Medieval Writing
The History of o (2)

In the document hands and later cursive book hands, o may be connected to adjacent letters at the top. The only real confusion occurs if the connection is carelessly executed, so that it may be hard to distinguish between o and a. By the 16th century, some very informal hands are starting to look very careless. When they start not even bothering to close o at the top, so that it can be confused with u or e or even r (Now there's another story!), it's time to take up a new hobby. Even Luxeuil minuscule starts looking good.

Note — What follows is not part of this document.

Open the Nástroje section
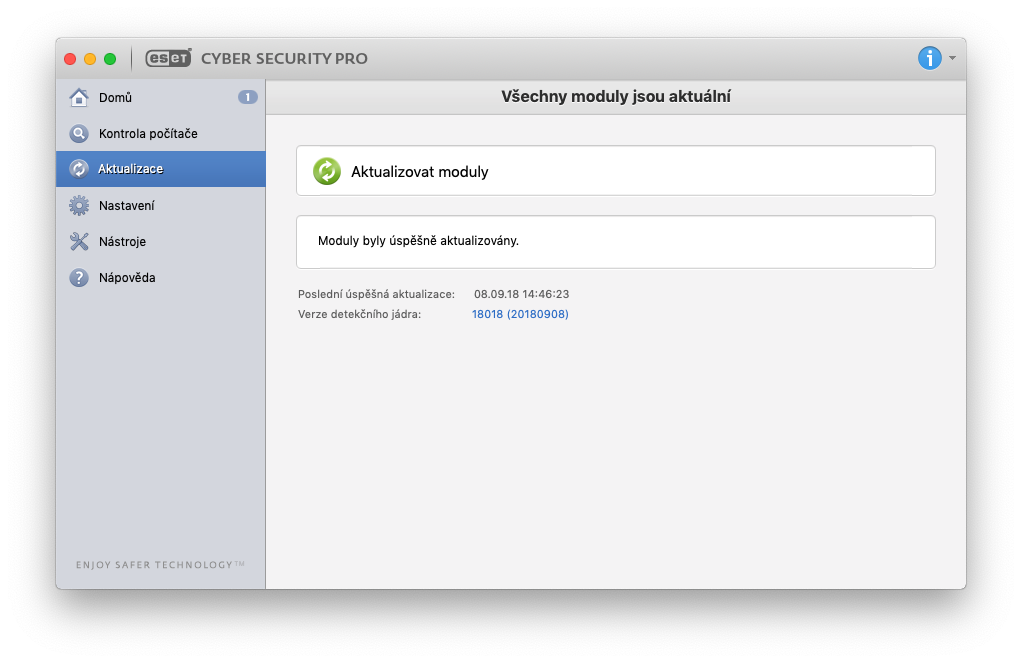This screenshot has width=1022, height=663. coord(122,241)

protogothic o In this formal protogothic example of a document hand from the 12th century, o is neat, wide and relatively rounded.
protogothic o In a less formally scribed writ of the reign of Henry II, the letter s is formed in a more cursive manner.
calligraphic o A calligraphic charter of the 13th century displays a rounded o.
cursiva anglicana o In this example of cursiva anglicana, which first appeared in the 13th century, o is round and separate.
charter o In this formal ecclesiastical charter of the 13th century, the letter o is much the same as the above.
English chancery o In this example of the formal English chancery hand of the 13th century, based on cursiva anglicana, o is the same again.
English chancery o This example of o from an early 13th century writ is slightly angular.
French cursive o This 14th century example of o from a French cursive document hand is simple and round.
cursive book hand o In this early 14th century cursive English book hand the o is round, with marked thick and thin sections.
cursive charter o This example of o from an English 15th century charter shows the cursive form with a reverse twist at the top to connect to the next letter.
cursive charter o In another 15th century charter, o is very similar.
This example of o from a formal and mannered version of French bâtarde script is narrow and pointed.
late chancery o In the later English chancery hand, as shown here from an Elizabethan document of conservative penmanship and formal quality, o is round.
cursive o In this genealogical document of late 15th or early 16th century, o also round, in an untidy sort of way.
cursive o In this endorsement on a mid 15th century petition to the English chancery, the cursive o shows the tendency for the connecting line to drop down the right hand side of the letter, and also for the letter to start to open at the top.

Humanistic book hands, as usual, reverted to the neat, rounded, carefully written form derived from Caroline minuscule.

humanistic display o In this example from a 15th century Italian book hand, o is neat and rounded with markedly thick and thin sections.
humanistic minuscule o This 16th century example dates from after the advent of printing and has produced a simple round o.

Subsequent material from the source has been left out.